Моя коллега Жо полагает, что любой, кто начинает заговариваться и нести всякий вздор, попадает в категорию «Старики». Впрочем, эта ужасная болезнь поражает и молодые мозги. Другая моя коллега, Мария, как-то заявила, что старость наступает, когда ты начинаешь хуже слышать и десять раз на дню ищешь ключи от дома.

Мне двадцать один, и с ключами у меня напряженные отношения.

Глава 3

1924

Элен до поздней ночи работает при свечах в швейной мастерской родителей.

Она растет среди костюмов и платьев. У нее нет ни сестры, ни брата.

Она любит показывать театр теней на стене, всегда одни и те же фигуры. Соединяет ладони, сгибает указательный палец, и получается птица, которая ест у нее с ладони. Птица похожа на чайку. Если она решает улететь, девочка сводит вместе большие пальцы, растопыривает остальные и машет «крыльями», но, прежде чем отпустить ее, шепчет просьбу – всегда одну и ту же, – чтобы чайка унесла ее слова на небо и передала эти слова Богу.

Глава 4

– Бабуля…

– Ммм?

– Куда ехали папа с мамой тем утром, когда погибли?

– На крестины.

– Чьи?

– Сына друга детства твоего отца.

– Бабуля…

– Что?

– Почему случилась авария?

– Я тебе сто раз говорила. Был гололед. Их занесло. Потом… они врезались в дерево. Если бы не это дерево… они бы никогда… все, хватит!

– Почему?

– Почему – что?

– Почему ты никогда не хочешь об этом говорить?

Глава 5

Я полюбила стариков, когда учительница французского мадам Пти повела наш пятый класс в «Три ели» («Гортензии» в Милли построили позже). После уроков нас накормили в школьном буфете, мы сели в автобус и поехали. Дорога заняла около часа, и меня два раза стошнило в бумажный пакет.

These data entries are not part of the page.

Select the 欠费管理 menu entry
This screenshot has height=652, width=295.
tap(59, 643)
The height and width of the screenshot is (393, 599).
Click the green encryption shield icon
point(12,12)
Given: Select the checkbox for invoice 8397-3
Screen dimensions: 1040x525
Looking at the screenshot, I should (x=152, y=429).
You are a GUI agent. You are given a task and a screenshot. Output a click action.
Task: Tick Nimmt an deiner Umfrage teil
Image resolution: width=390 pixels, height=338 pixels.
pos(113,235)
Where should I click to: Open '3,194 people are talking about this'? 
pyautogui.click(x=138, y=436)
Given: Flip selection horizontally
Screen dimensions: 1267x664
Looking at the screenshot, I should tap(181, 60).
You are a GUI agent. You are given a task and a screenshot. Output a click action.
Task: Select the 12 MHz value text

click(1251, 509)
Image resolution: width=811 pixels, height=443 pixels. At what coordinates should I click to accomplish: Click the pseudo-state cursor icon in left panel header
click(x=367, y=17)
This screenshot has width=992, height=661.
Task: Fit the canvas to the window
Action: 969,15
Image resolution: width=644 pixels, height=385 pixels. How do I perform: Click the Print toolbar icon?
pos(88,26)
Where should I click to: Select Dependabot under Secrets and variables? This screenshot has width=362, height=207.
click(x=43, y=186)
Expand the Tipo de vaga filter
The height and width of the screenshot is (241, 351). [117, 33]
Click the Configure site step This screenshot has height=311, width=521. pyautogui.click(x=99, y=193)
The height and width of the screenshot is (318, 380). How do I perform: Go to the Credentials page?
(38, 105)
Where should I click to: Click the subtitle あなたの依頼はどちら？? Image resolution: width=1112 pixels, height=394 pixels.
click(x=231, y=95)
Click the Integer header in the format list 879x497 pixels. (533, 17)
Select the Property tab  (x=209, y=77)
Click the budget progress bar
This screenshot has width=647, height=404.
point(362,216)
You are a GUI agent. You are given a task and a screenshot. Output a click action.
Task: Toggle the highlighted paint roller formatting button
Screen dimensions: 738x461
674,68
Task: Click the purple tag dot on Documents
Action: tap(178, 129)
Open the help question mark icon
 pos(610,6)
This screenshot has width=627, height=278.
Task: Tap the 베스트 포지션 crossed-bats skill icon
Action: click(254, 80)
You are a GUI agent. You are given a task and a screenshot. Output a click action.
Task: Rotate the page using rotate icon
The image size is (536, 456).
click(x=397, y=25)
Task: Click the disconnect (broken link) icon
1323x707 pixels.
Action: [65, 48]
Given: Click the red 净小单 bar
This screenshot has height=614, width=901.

Постояльцы «Трех елей» ждали нас в столовой. Пахло супом и лекарствами. Дурнота снова подступила к горлу, а когда нам велели поздороваться со стариками, я перестала дышать носом. В довершение всех бед их щеки кололись.

 

Мой класс подготовил выступление – мы должны были исполнить песню группы ABBA Gimme! Gimme! Gimme![4] в костюмах из белой лайкры и париках, одолженных в театральном кружке коллежа.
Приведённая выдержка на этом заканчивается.